Monday 28 March 2011

Spring cleaning.


Among all the things that made up my flat and peaceful north country life, there’s almost nothing I regret leaving. However, things happen at double the speed, here in London, and sometimes it’s just so difficult to keep up with everything. I, myself, feel as if I could collapse at any moment now; and I have always been so good at endurance tests.
My flatmate and I could write a whole novel about all the crazy and dodgy people we shared houses with, and still the past two months can't be described as other than reality overcoming fantasy.
Now that things look almost on the right track, I can unveil the mystery: the Problem I mentioned in my last post was a person: a tacky orange-haired drama student, double-faced as a rattlesnake and dirty as fuck…ok, ok, no more spite, I promise. But here’s some advice, if you are keen on taking it: should you ever meet someone who fits the description, just stay away.
On Saturday she vacated her room and ran away in a rush, stealing our modem in a pathetic attempt of a last laugh. Well, honey, hope you enjoyed it: it was a nice try, but see, we’re all still here.
That during the very next half hour we were utterly and literally upset, it’s a fact that I won’t deny. But how come, then, that hardly one hour later we were already sitting in the kitchen, laughing out loud while we were restoring the civil appearance it had lacked for so long and pulling jokes about the amount of junk food she left behind? (yes, if you ask, we have also eaten tons of pizza and drank white wine. But that came later…)
Memory, you’re a bitch as few others. But let me grant you some credit, here: as if it hadn’t been for your power of erasing bad sensations and keeping the good ones, I would have shot myself not too long after discovering that the whore left us without the modem that’s in my name.
So here I am, now: enjoying a moment of pure peace, looking at the sunny day that’s shining outside my window, inviting me to a liberating stroll.

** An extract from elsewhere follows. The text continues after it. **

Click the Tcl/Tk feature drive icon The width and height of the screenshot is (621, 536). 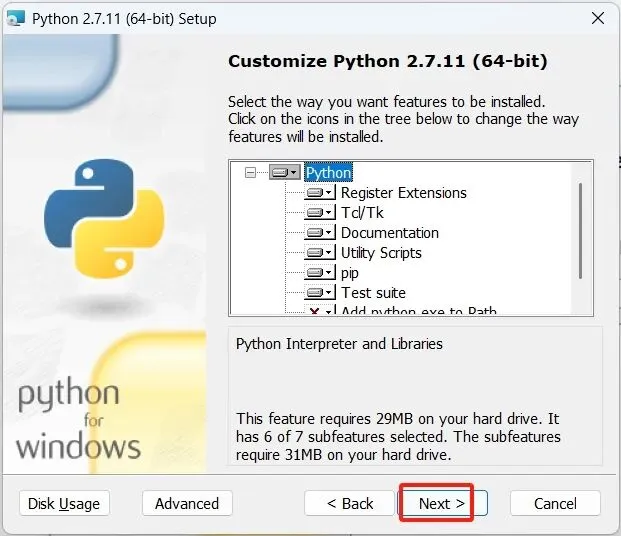point(320,213)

Mrs. Guilty Conscience warns me, and the dialogue is quite surreal:
- Come on, girl, you really shouldn’t, how about your studies then?
- Come on, Mrs. C.,
it's Sunday.I dare you to find an open library now, and as you probably know I can’t work from home…
- Huh, so what’s your plan? Dressing up and going shopping in town? With a presentation due in two weeks, that you haven’t even started yet?
- Exactly, I’ll treat myself to a pair of shoes. To your face, to the face of the modem thief -  and yeah, of the business teacher as well.
It’s as if I had forgotten that I’m only 23, and forced myself into an adult shape in which I don’t fit at all. I cannot count for how long I have been waking up in the morning, repeating to myself no more weight of the world on these shoulders, please, not today…and at the end of the evening, there it was, again. 
Well, it’s over – alright, it’s not, it never is; but everything looks clearer, without the mask of Gloom on my face. And today, this week, I want to spoil my child inside.
I’d like to have endless runs in the fields, have rides at the fun-fair, walk in the sun eating a frozen yogurt topped with huge amounts of candy – as England’s no land for proper ice cream, alas.
I  miss my mother’s hugs, light-hearted promises, plans for holidays, feeling free. Just like when I was a child, I think – and here she comes again, the traitress: for I can tell you my childhood was everything but that


Sure, it had its delightful moments, but I should be aware that for most of the time it was about being called drag and fat geek by other children, and being chosen last at team games because I was the one who ran the slowest. Not to mention the fact that, if I asked my mother for a frozen yogurt while walking in a park, she would reply with a glaring look and a harsh keep quiet, I’m surely not going to waste money on that. I’m not sure she even had the time to take me to parks, for that matter.
So what the hell?
Memory, who else. She did a damn good job with me, that’s sure.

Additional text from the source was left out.